Cherry blossom trees planted ‘in silly places’ being cut down in Dublin

Tree expert says too late to replant trees somewhere more suitable due to their age

Cherry blossom trees in Herbert Park in Dublin, which has the highest population of such trees in the capital. Photograph: Aidan Crawley

Cherry blossom trees in Herbert Park in Dublin, which has the highest population of such trees in the capital. Photograph: Aidan Crawley

 

Cherry blossom trees are being cut down in Dublin because they were planted in spaces too small for their roots, a leading tree specialist has said.

Herbert Park in Dublin 4 has the highest population of cherry blossoms in the capital, although a number have been removed in recent years. The tree species can also be seen in St Stephen’s Green, Trinity College Dublin and the National Botanic Gardens.

More than 7,000 trees of all varieties have been cut down by local authorities in the last 18 months, new figures show.

Joe McConville, the Tree Council of Ireland’s president, said inadequate planning had resulted in some cherry blossom trees outgrowing the location in which they were planted.

“If you go back to the early stages, in the 50s and 60s, when Dublin suburbs were being built and we were moving out of the Victorian and Georgian eras, there was more space around, so the streets were planted with trees,” Mr McConville said.

Problem

“The favourite tree at the time was the cherry but the problem with the cherry is they have a very large surface rooting profile. As the trees have grown, their roots, which are very close to the surface have expanded and twisted in public footpaths.”

The tree surgeon said Irish planners tried to emulate what the UK was doing with urban gardens in the 1930s. “It was well-meaning people who started a trend but it has resulted in these trees being in silly places.

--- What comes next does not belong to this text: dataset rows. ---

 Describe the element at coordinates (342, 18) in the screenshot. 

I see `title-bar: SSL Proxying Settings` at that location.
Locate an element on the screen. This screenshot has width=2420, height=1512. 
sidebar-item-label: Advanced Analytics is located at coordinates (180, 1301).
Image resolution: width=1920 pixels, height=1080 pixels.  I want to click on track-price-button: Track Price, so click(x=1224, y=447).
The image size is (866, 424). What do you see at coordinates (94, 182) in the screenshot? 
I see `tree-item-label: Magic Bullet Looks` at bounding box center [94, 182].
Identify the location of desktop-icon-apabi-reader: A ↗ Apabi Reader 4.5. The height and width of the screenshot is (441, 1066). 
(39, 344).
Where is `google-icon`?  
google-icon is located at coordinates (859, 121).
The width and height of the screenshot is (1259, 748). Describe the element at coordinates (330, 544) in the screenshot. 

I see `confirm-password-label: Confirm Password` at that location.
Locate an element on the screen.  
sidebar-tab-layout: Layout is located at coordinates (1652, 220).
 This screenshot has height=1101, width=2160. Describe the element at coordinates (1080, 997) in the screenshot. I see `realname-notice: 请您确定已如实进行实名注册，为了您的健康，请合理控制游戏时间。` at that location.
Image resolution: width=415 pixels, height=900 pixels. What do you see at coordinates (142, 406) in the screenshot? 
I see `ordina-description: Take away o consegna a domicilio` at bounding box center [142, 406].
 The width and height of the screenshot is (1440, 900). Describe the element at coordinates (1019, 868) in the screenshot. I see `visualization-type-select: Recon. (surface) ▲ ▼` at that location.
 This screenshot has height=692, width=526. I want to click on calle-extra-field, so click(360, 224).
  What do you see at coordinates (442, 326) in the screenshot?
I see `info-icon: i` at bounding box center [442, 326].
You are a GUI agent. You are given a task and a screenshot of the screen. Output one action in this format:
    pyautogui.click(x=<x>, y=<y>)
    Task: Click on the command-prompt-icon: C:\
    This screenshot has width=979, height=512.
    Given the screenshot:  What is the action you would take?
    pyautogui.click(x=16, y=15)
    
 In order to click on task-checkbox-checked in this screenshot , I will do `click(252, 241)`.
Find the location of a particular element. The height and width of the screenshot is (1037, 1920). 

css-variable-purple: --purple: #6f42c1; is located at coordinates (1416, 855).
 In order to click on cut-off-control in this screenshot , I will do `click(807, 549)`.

And over the past 10 years, lots of them are being removed.”

Mr McConville said due to the age of the trees, it is now too late to dig them up and replant them somewhere more suitable.

“They’ve a limited lifespan so they start to go into decline after about 50 years. We’re now 50 years down the road, the trees are now fully mature, they’re causing problems for the footpaths and they’re reaching the end of their useful life expectancy.”

Dún Laoghaire-Rathdown County Council intends to remove some cherry trees because they “have unsuitable rootstocks and are causing widespread footpath damage”, its tree plan states.